El señor presidente, en una actitud dictatorial y tiránica, conmina a sus subalternos, para que anulen el proceso licitatorio encaminado, sin importar, la existencia de empresas oferentes, extranjeras y nacionales ya precalificadas que acudieron al llamado de la propia administración para presentar ofertas bajo el principio de buena fe y transparencia que debe primar en un tema tan sensible y delicado, olvidando además, que con su actuación e investidura, está ejerciendo una influencia ilegal e indebida que constituye un posible delito de tráfico de influencias, arrogándose potestades que la ley ni la constitución le confieren.

Insiste el señor presidente, desbordando sus competencias, bajo un argumento falaz, relacionado con el tema de la tarifa hacia la baja, sin embargo, se sabe, que este servicio público, en materia de precios, es regulado por la Autoridad Reguladora de los Servicios Públicos, lo que deviene en improcedente su alegato, por lo que la única explicación a la sazón que subyace de fondo, es la intención de mantener operando contra viento y marea la empresa Dekra, que no calificó en el proceso, por no demostrar la solvencia financiera respectiva.

A contrapelo de la Ley, y de la jurisprudencia de la Sala Constitucional, respecto a la inviabilidad del permiso en precario, pretende, que un órgano desconcentrado, como es el Consejo de Seguridad Vial, tire por la borda, un esfuerzo de más de dos años, que cuenta con el respaldo de informes técnicos y jurídicos y de la validación de la Contraloría General de la República.

Amén de lo expuesto, la empresa chineada, Dekra ha demostrado total ineficiencia, además, no ha realizado en 03 años de prestación del servicio público en precario, ningún tipo de inversión, es decir ha explotado sin costo alguno, los bienes del Estado que son de todos los costarricenses, instalaciones y equipos de mayor cuantía, que, por cierto, se encuentran deteriorados, sin recibir mantenimiento alguno y que por su falta de capacidad (Dekra), quedó excluida del proceso de licitación invocado.

Es momento de frenar tanto abuso y atropello a nuestro régimen institucional y de derecho, existen criterios técnicos y legales que deben respetarse, no hacerlo, motivará que los responsables, tengan más tarde que enfrentar la justicia en concordancia con sus actuaciones, por otra parte, es innegable, que el país está frente a una valiosa posibilidad de contar con un servicio de excelencia en materia de inspección vehicular, con una apertura del mercado razonable de acuerdo a la técnica, en dónde los ofertantes deberán invertir en nuevos equipos y una mayor cantidad de líneas.

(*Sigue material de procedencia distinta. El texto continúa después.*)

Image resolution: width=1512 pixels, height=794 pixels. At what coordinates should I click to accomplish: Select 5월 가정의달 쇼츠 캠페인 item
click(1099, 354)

Señores del COSEVI, se les exhorta vehemente, para que su actuar garantice respeto institucional y la legalidad, es necesario que prime, el sentido común y la transparencia fundamental que debe asociar un proceso de licitación internacional, que prohíje la estabilidad jurídica, para una adecuada inversión en este y en cualquier otro campo de la actividad económica del país.